Task goal >> Replace "thumbnail" with "preview image" in the rows below, rewriting them with nothing else changed and leaving the pictures out.
-=-=-=-=-
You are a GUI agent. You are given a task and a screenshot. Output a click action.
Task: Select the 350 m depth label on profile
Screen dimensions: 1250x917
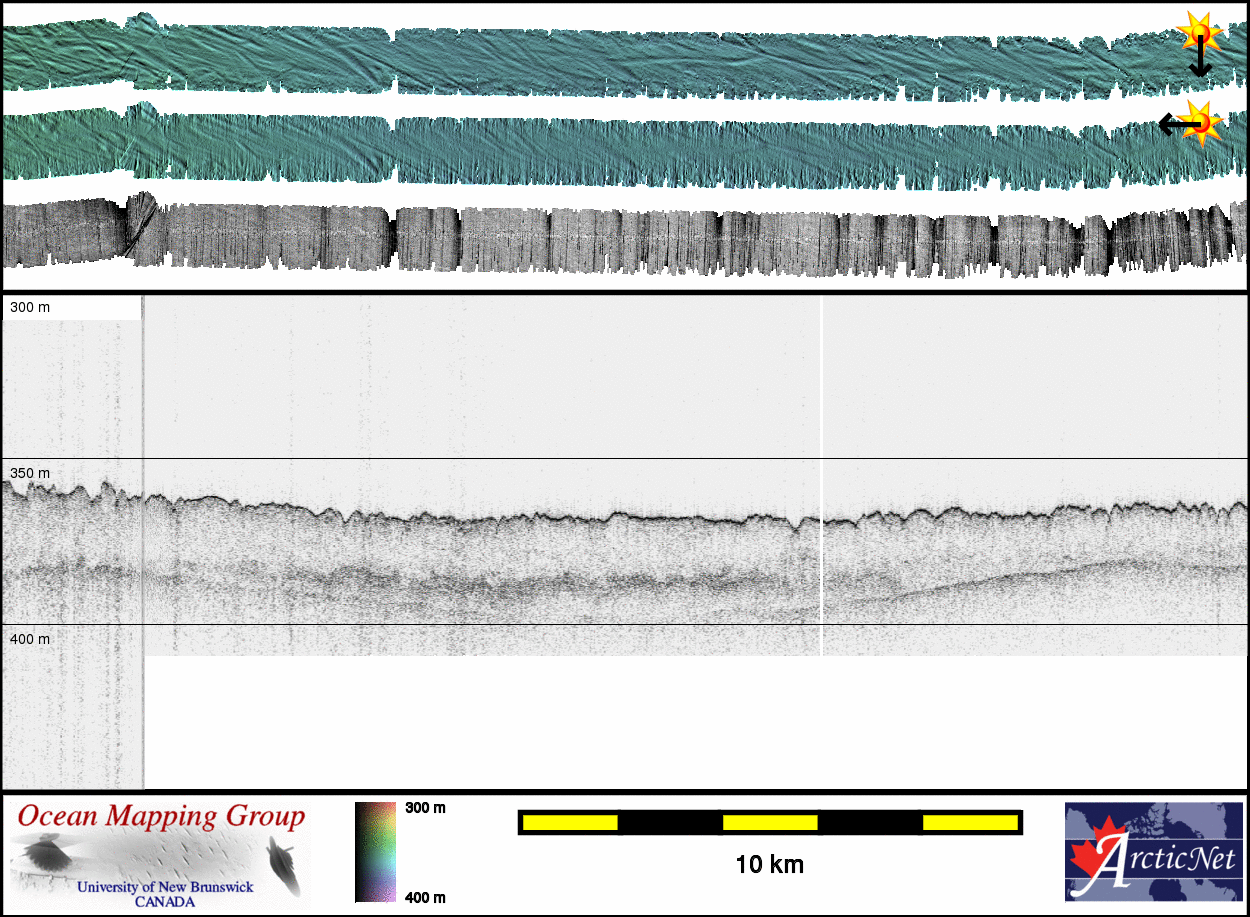tap(30, 472)
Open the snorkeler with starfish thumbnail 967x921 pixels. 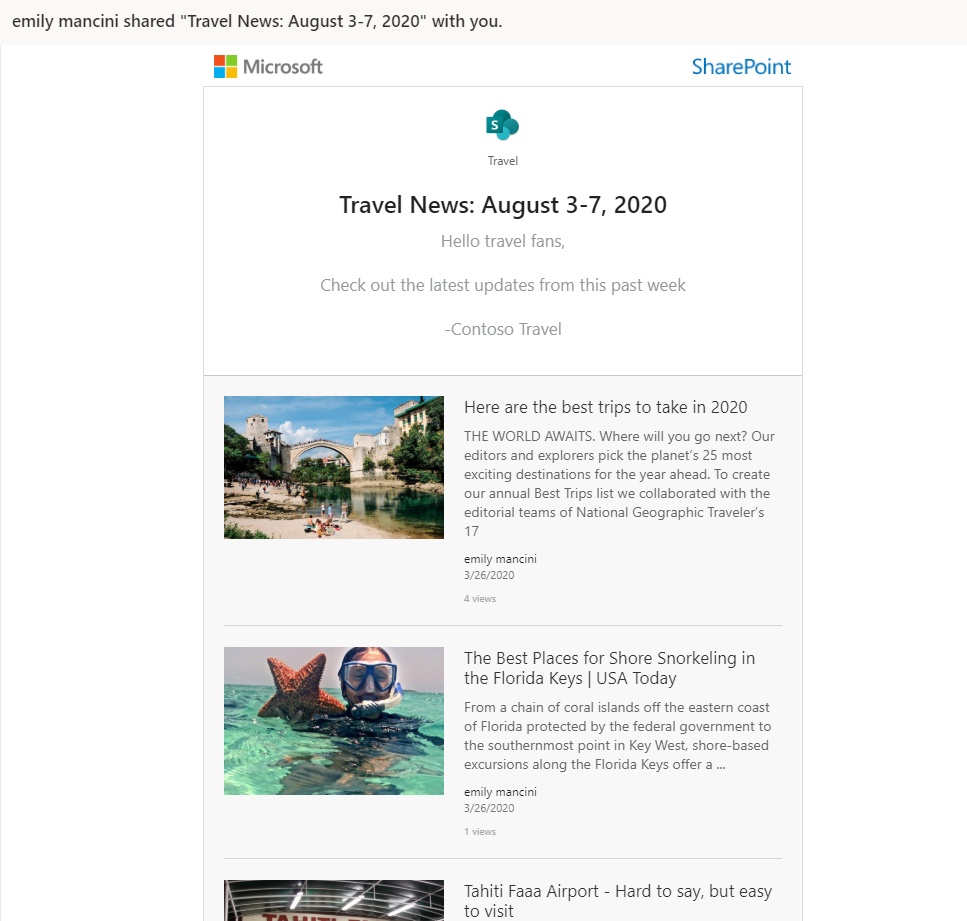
-=-=-=-=-
Task answer >>
You are a GUI agent. You are given a task and a screenshot. Output a click action.
Task: Select the 350 m depth label on profile
Screen dimensions: 1250x917
tap(30, 472)
Open the snorkeler with starfish preview image 967x921 pixels. 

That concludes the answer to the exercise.